Your compliance scores for all ten principles along with a detailed report are available with a $39.99 annual subscription to the BurnerGuard ™ monitoring system. Keep track of your compliance with regular email alerts and avoid community outrage.
Log on to http://www.freeburnerscores.com for more details.
Report comment
John, i spare no one.
Do you really want C*c*n^t B(iSS to suffer the same fate?
commerce is commerce is commerce.
i dont care what fucking shade of pink it is, and how cleverly it’s done or for what intention.
lets keep it off the playa and the website.
Period.
Report comment
Halcyon:
Given your extensive history of relentless self-promotion and marketing, I’m having a hard time understanding how you could be unaware of Coconut Bliss’s motives.
Coconut Bliss does not give gallons of free ice cream to everyone, all the time. They gave you free ice cream to distribute at Burning Man, and on their website they posted the times and places their ice cream would be available. Whether they asked you to raise the money for the truck, or if you offered to get the truck and Coconut Bliss gave you free ice cream in exchange is unclear and irrelevant, but in either case, Coconut Bliss got you to take their ice cream to the playa and distribute it to thousands of potential customers, for free, hoping some will take the effort to look up the brand, and buy some later. As Captain Irony and I pointed out, that’s clever and cost-effective marketing.
I can certainly understand why vegan ice cream and distributing it at Burning Man fits with your world-view and why you don’t consider their motives to be anything but altruistic, but by blithely insisting Coconut Bliss gave away free ice cream just because they’re burners who love Burning Man, you’re willfully ignoring the realities of commerce, business, marketing, and advertising.
Think about it.
Report comment
NOTE: I have replaced the video with a version with “coconut milk ice cream brand name” omitted.
@Bob –
The vast majority of my “marketing” has been to try to share things/ideas that have made my life more joyful. It was Burning Man that showed me that commerce does not have to come first.
Why would I not expect that other people would be transformed and put their efforts & money towards making Burning Man – and others’ lives – more awesome. In fact, how could I NOT believe that other Burners, even those that have money or run companies, would be similarly motivated?
But you are right, I willfully ignore many “realities” of commerce, business, marketing, and advertising.
I still think that our gifting was done (and sponsored) from a heart-centered, non commercial place…but I will take your comments to heart and be extra vigilant with anything we do in the future.
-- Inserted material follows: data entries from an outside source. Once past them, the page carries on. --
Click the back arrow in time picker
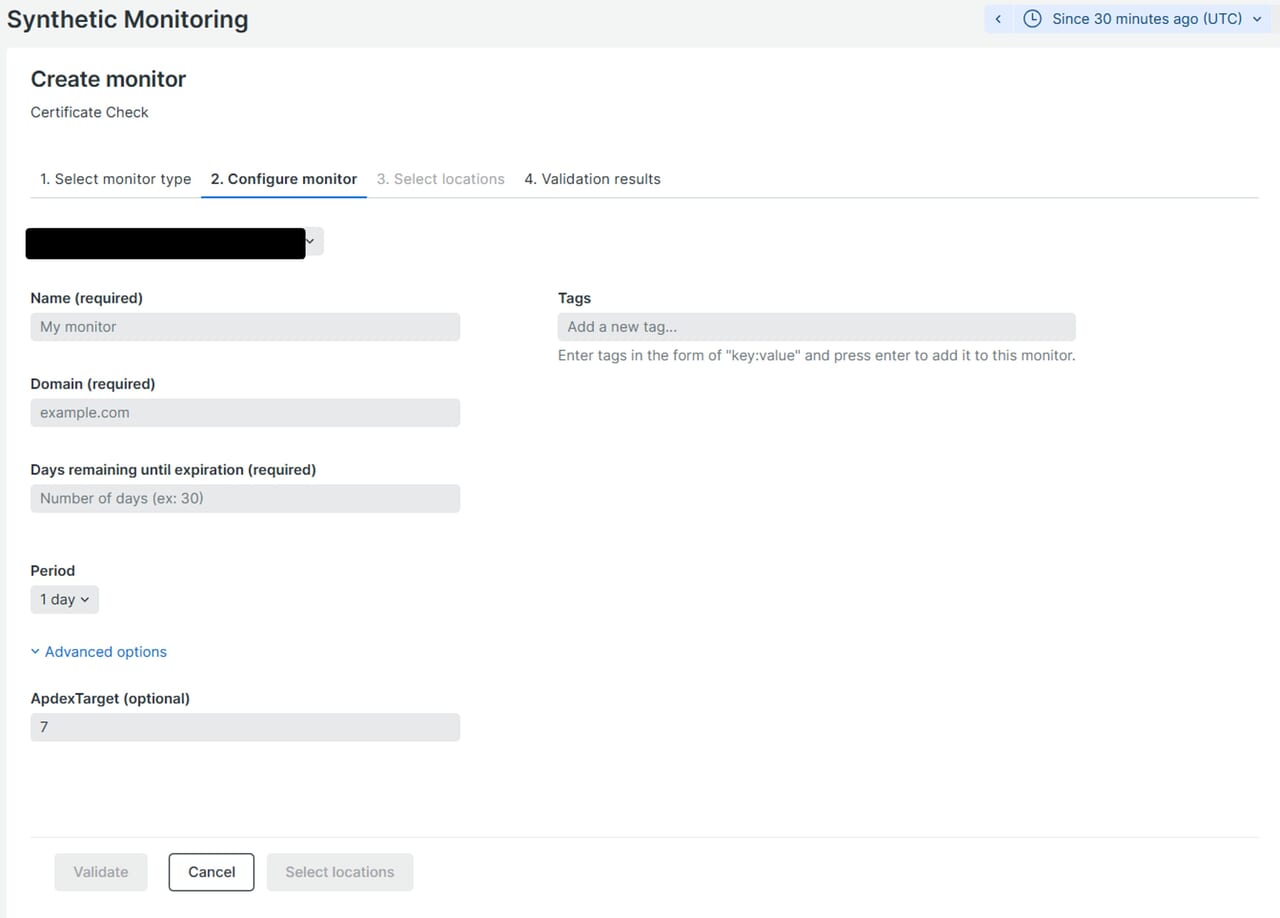Viewport: 1280px width, 918px height. (x=998, y=19)

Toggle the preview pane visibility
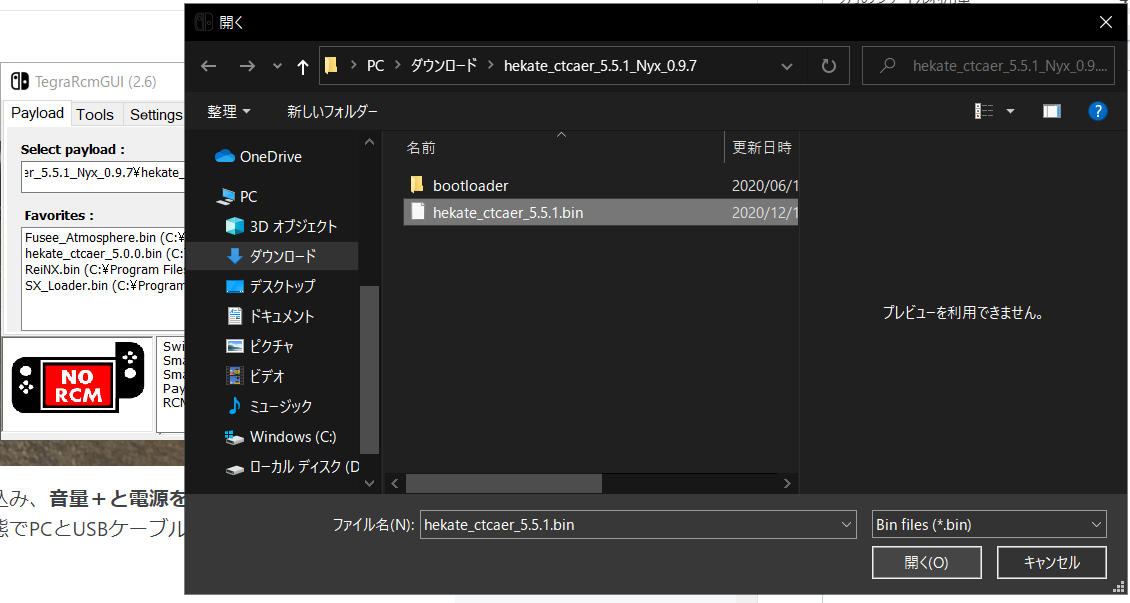tap(1051, 111)
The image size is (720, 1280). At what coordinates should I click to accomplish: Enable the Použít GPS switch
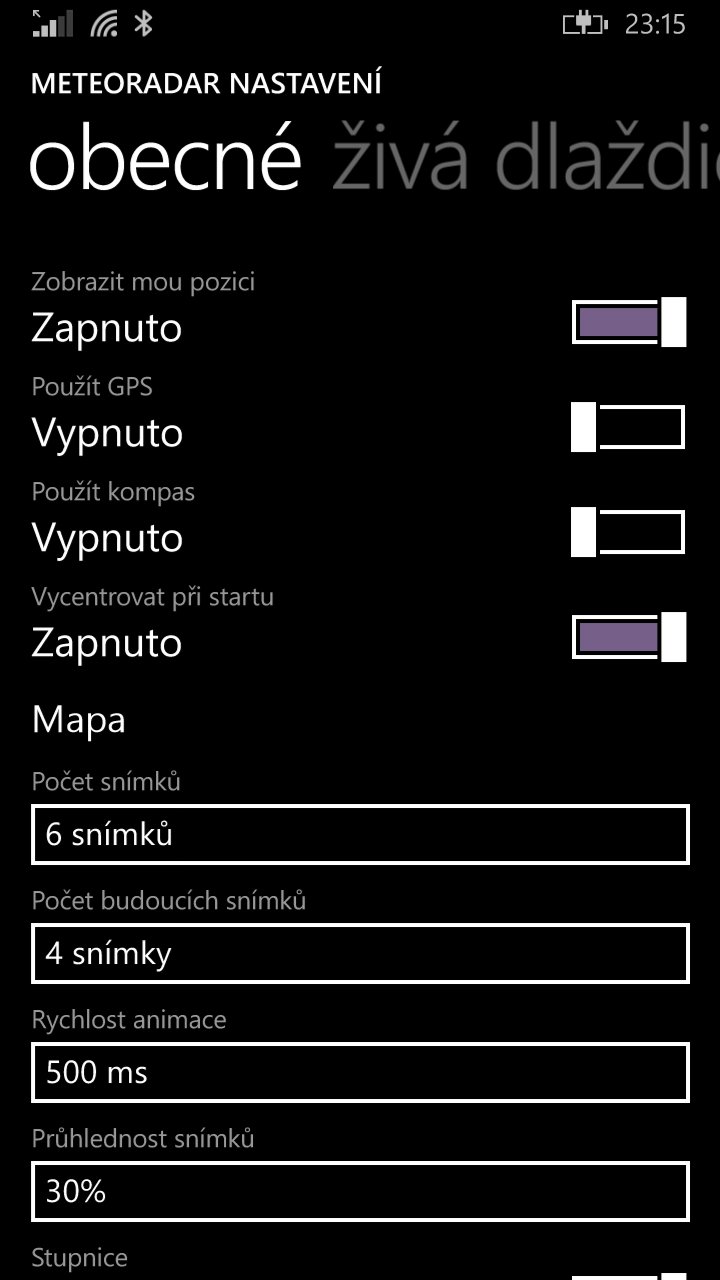[x=629, y=427]

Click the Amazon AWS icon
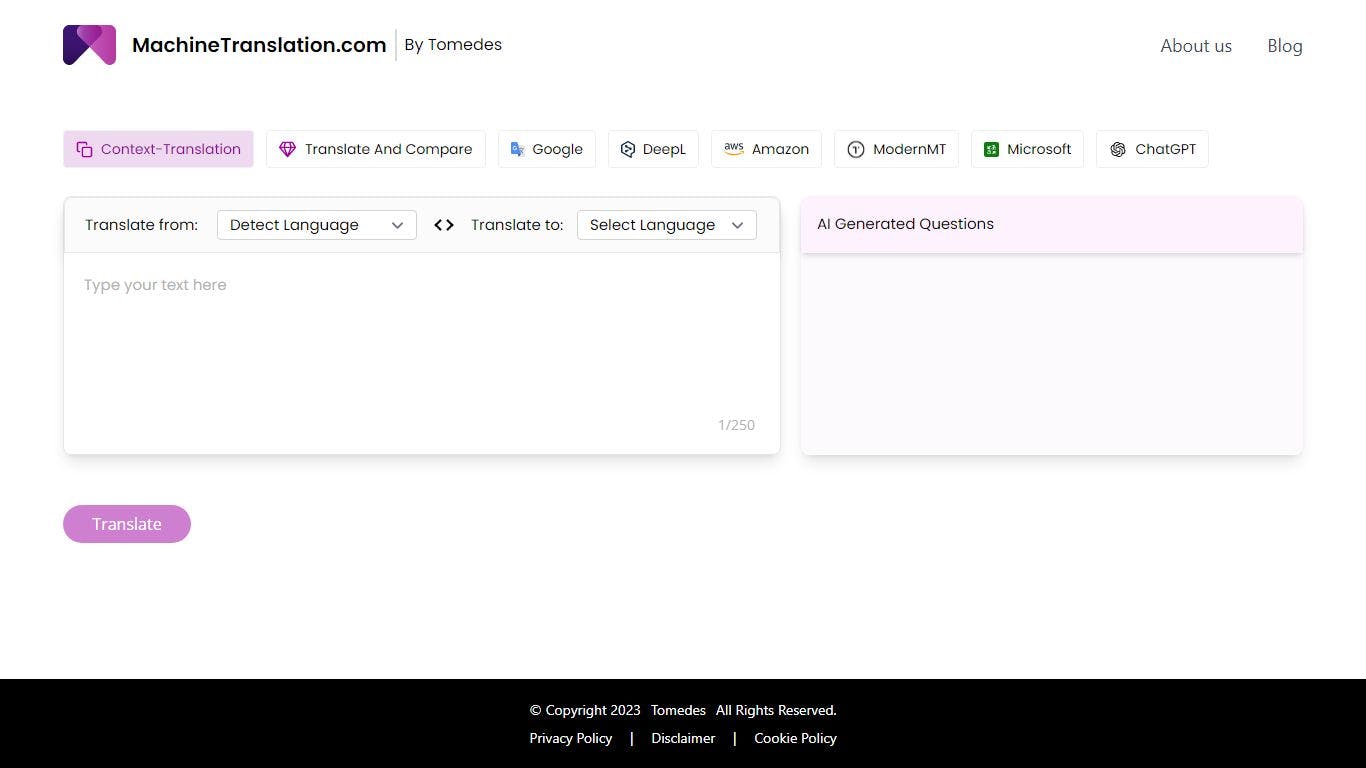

Thank you for your contribution to the dialogue.
Report comment
How about the whole thing with tickets? StubHub is reselling them at around $1000 each. (See http://bit.ly/J9z1qX ) Someone (actually, many someones) are simply scalping.
Report comment
Wow… this is like ethics class!
Not having done any gifting on that scale, here is my armchair quarterback opinion that I can’t seem to keep to myself:
1. If possible, it would be better to publicly thank the individuals who gave you the product rather than the company by name, and avoid using the brand, i.e. “Thank you to Luna, Larry, and their friends for the gift of vegan coconut ice cream”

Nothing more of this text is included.